Restio fino ad oggi a parlare del passato, della naturale illegalità vissuta in famiglia, della sua abile tecnica di scippatore, delle sue rapine, della faida sanguinosa tra camorristi di cui ancora si dichiara innocente, Arena ha riversato tutto in un’autobiografia potente e drammatica, scritta con l’aiuto di Maria Cristina Olati, che uscirà in libreria per Rizzoli il 13 novembre. Il titolo "L’aria è ottima (quando riesce a passare)" allude soprattutto alla rinascita, allo spiraglio di vita e di senso che il condannato a fine pena mai ha saputo dare a se stesso attraverso la recitazione.
Arena, il suo libro ha pagine dure e difficili. Come mai ha deciso di mettersi a nudo proprio ora che è diventato un divo?
«Perché solo ora sono riuscito a disotterrare certe cose a cui non volevo più pensare.
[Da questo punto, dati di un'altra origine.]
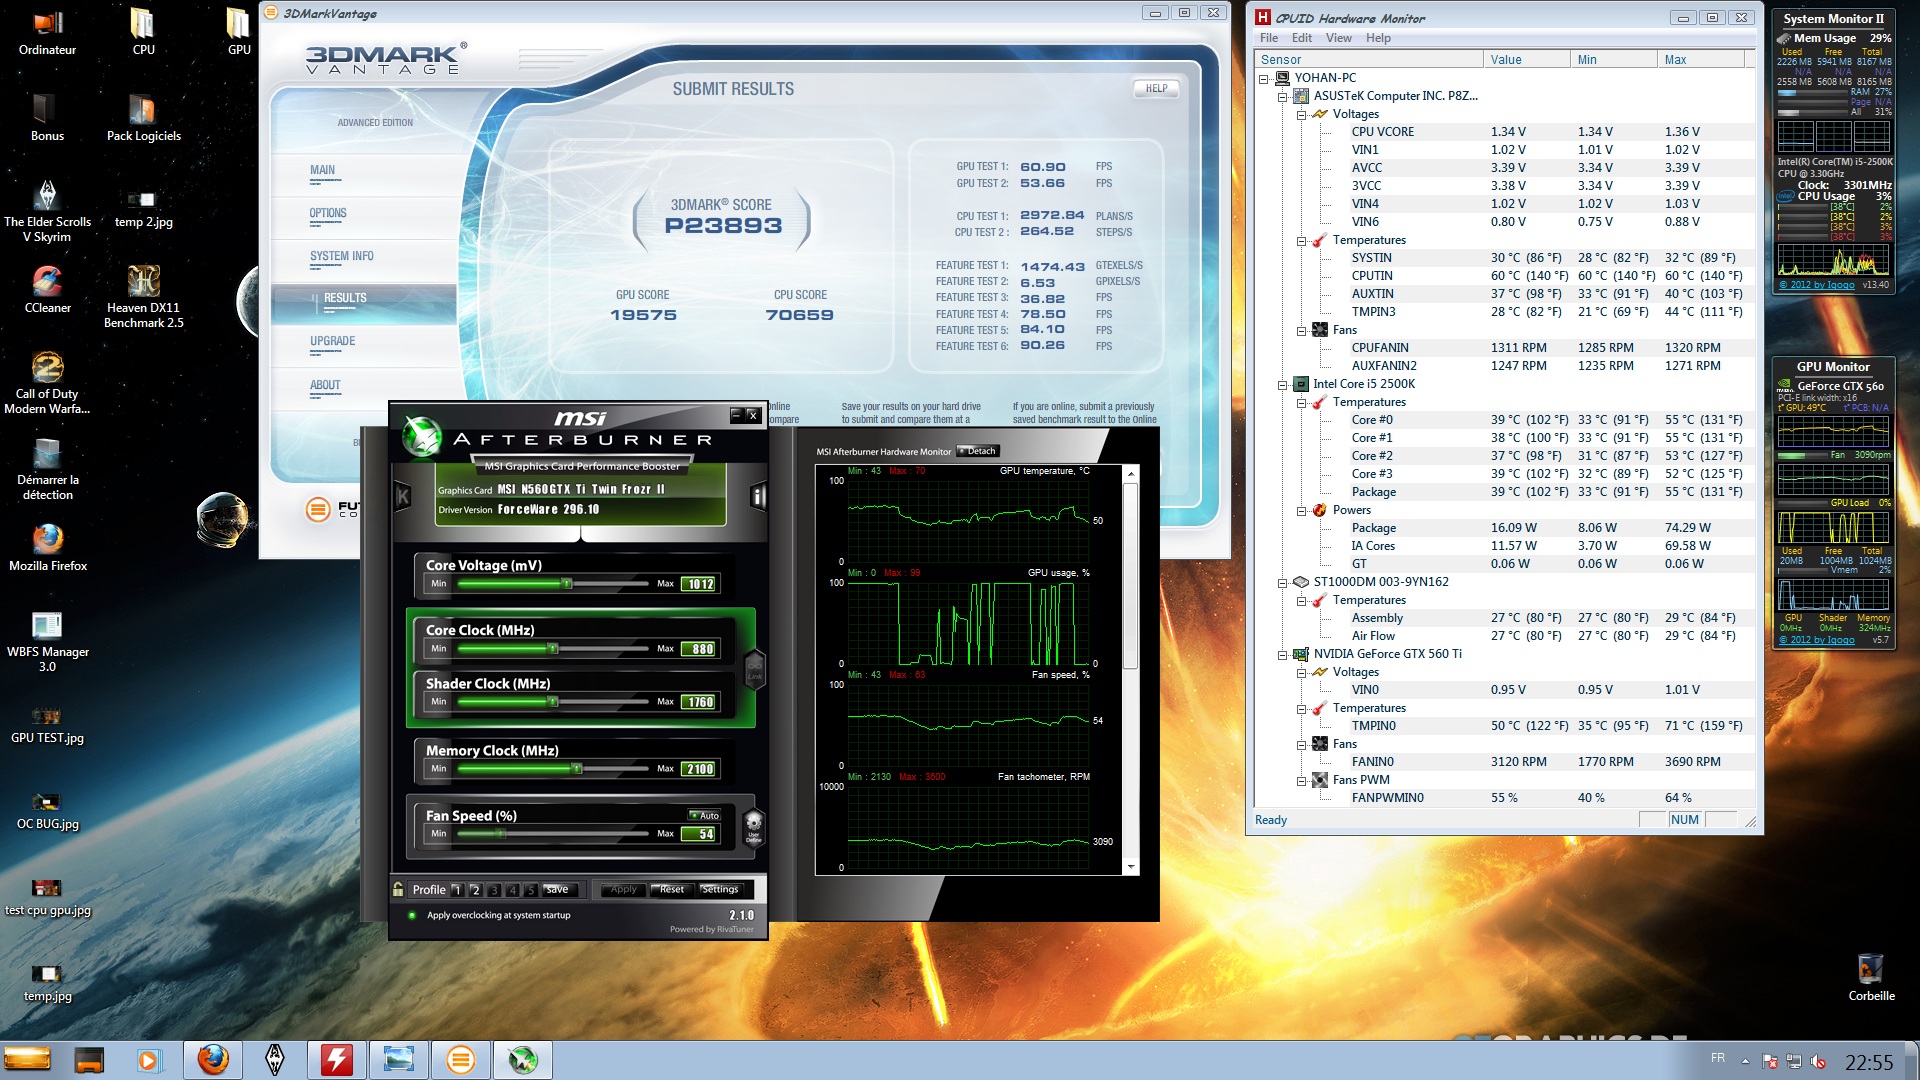The image size is (1920, 1080).
Task: Open the SYSTEM INFO tab in 3DMark Vantage
Action: pyautogui.click(x=341, y=257)
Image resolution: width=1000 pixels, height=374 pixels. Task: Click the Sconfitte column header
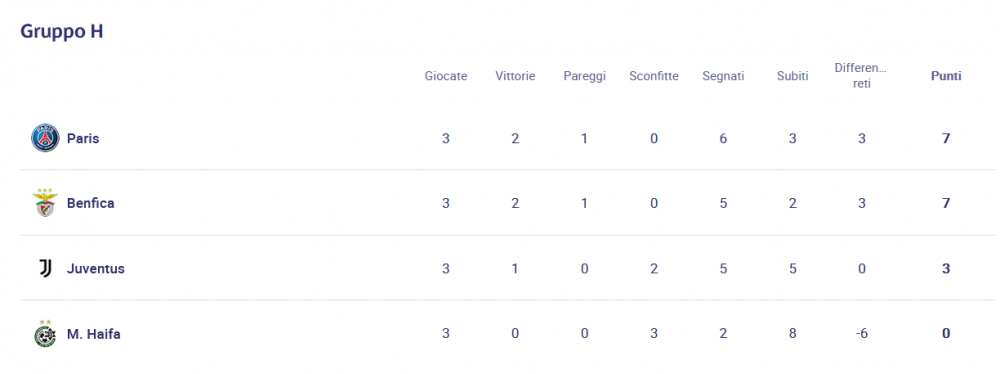pos(654,76)
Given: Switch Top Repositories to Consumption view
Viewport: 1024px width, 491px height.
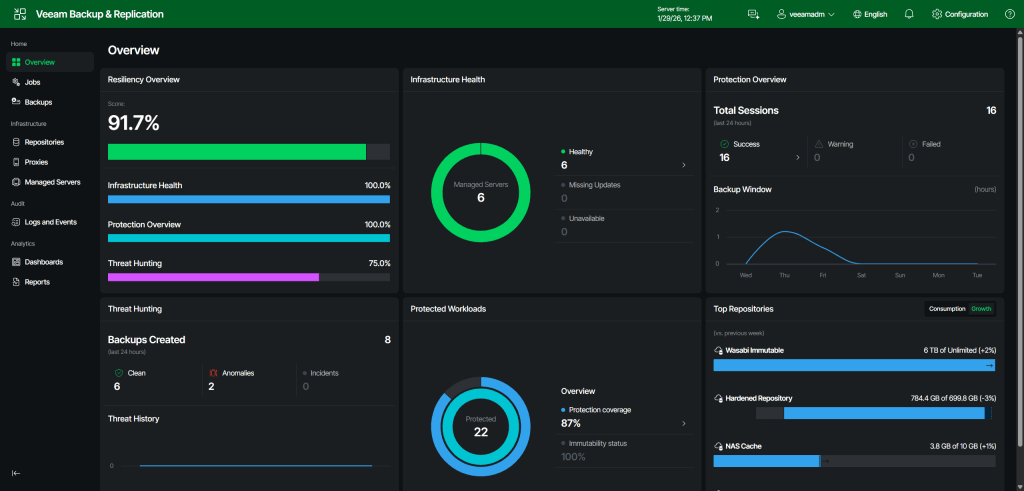Looking at the screenshot, I should point(946,309).
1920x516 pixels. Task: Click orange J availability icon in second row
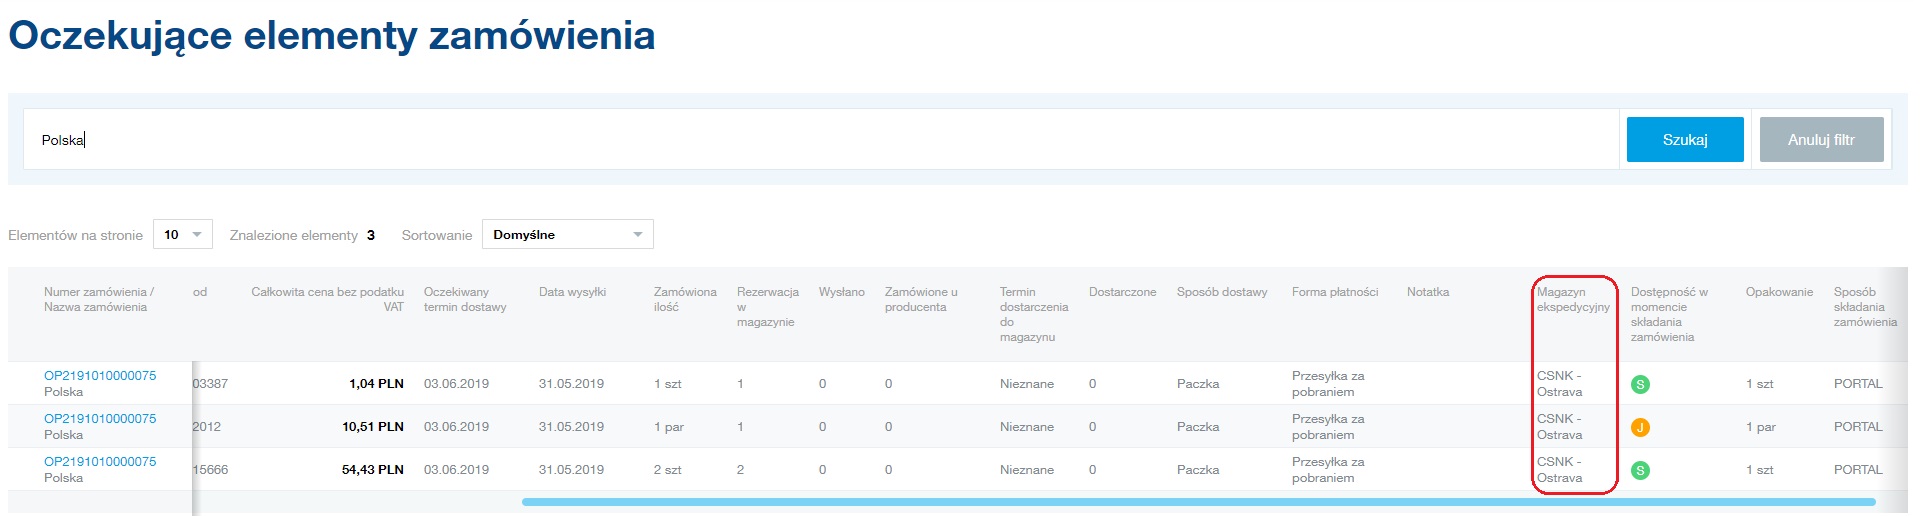click(1640, 427)
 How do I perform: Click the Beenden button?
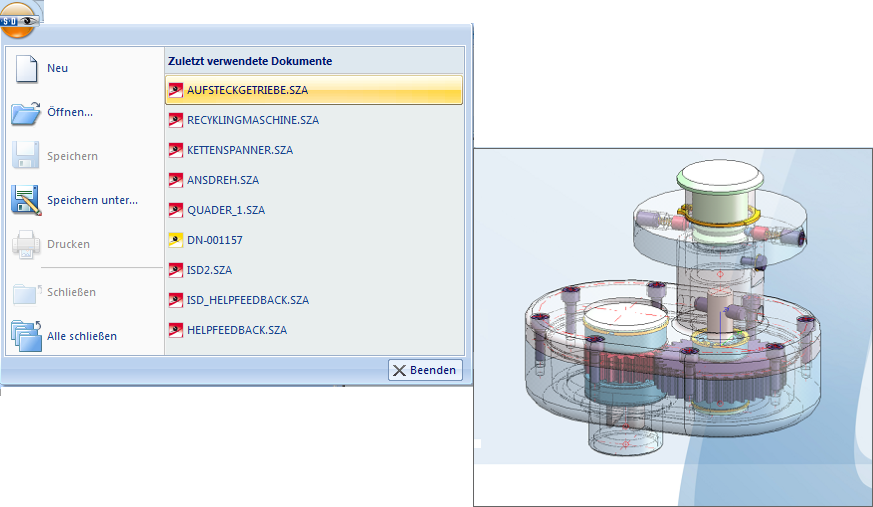point(425,370)
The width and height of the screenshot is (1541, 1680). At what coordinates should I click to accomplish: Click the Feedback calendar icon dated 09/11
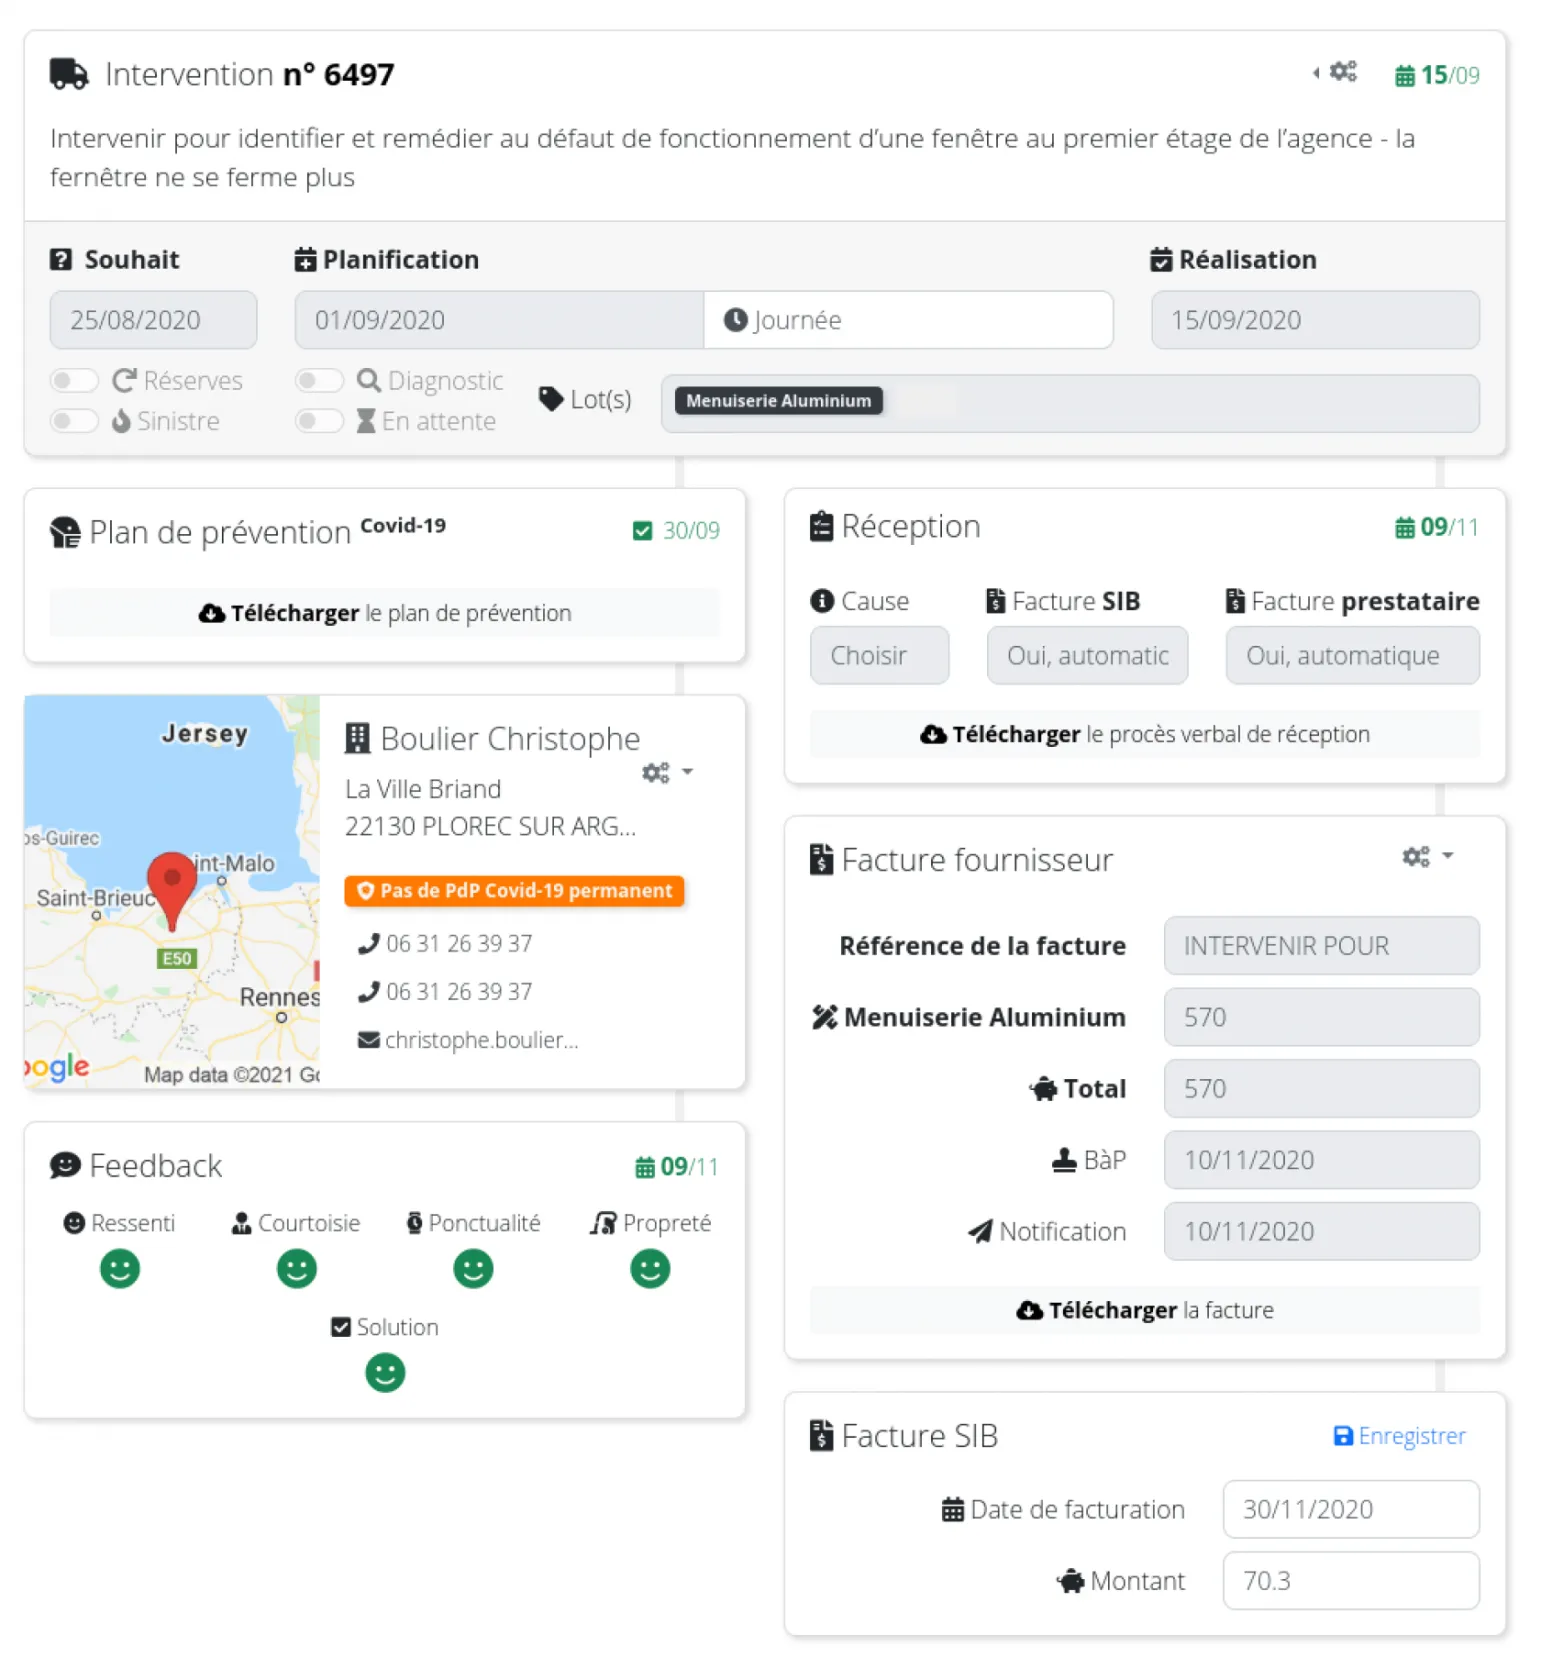[x=645, y=1167]
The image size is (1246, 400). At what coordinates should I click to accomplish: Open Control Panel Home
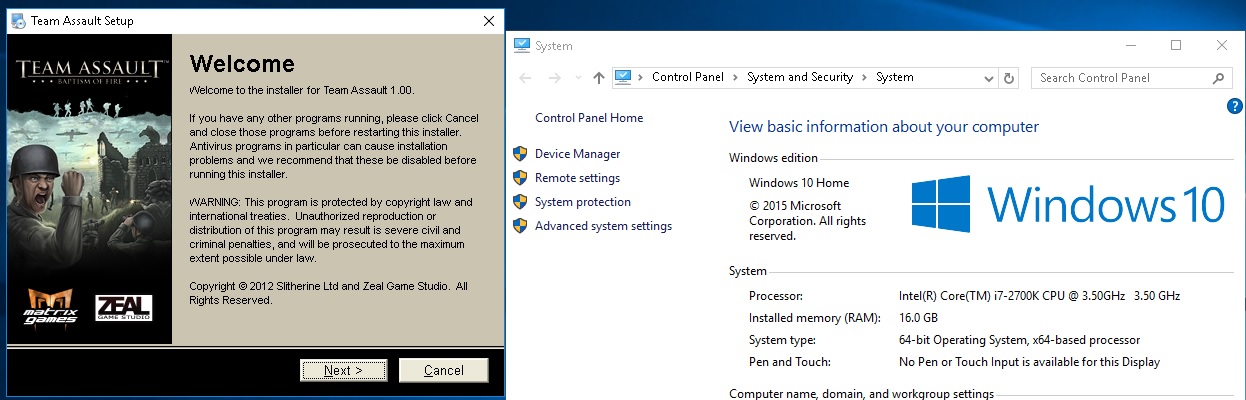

E poi ho la speranza che quello che ho scritto possa servire».
A chi?
«Ai ragazzi del Sud che prendono una strada sbagliata. Vorrei che gli operatori che combattono nelle periferie degradate gli dicessero: "Guardate quant’è brutta la storia di Aniello. Se non ci pensate in tempo, fate la fine di questo qui"».
Il suo racconto però è anche un grido continuo di innocenza rispetto alla strage per cui ha avuto l’ergastolo. Pensa che qualcuno le crederà?
«Non ci spero, ma l’ho voluto raccontare lo stesso. Vede signora, io nel libro ho scritto tutto: i primi scippi, i furti, le rapine, anche quelle grosse negli uffici postali. Sono andato a rubare perché chi, come me, cresce in certi quartieri lo ritiene un lavoro come un altro. "Vado a faticà" diciamo a Napoli. Però io quei due non li ho ammazzati, io quel giorno ero in un altra città, ma i giudici non mi hanno creduto».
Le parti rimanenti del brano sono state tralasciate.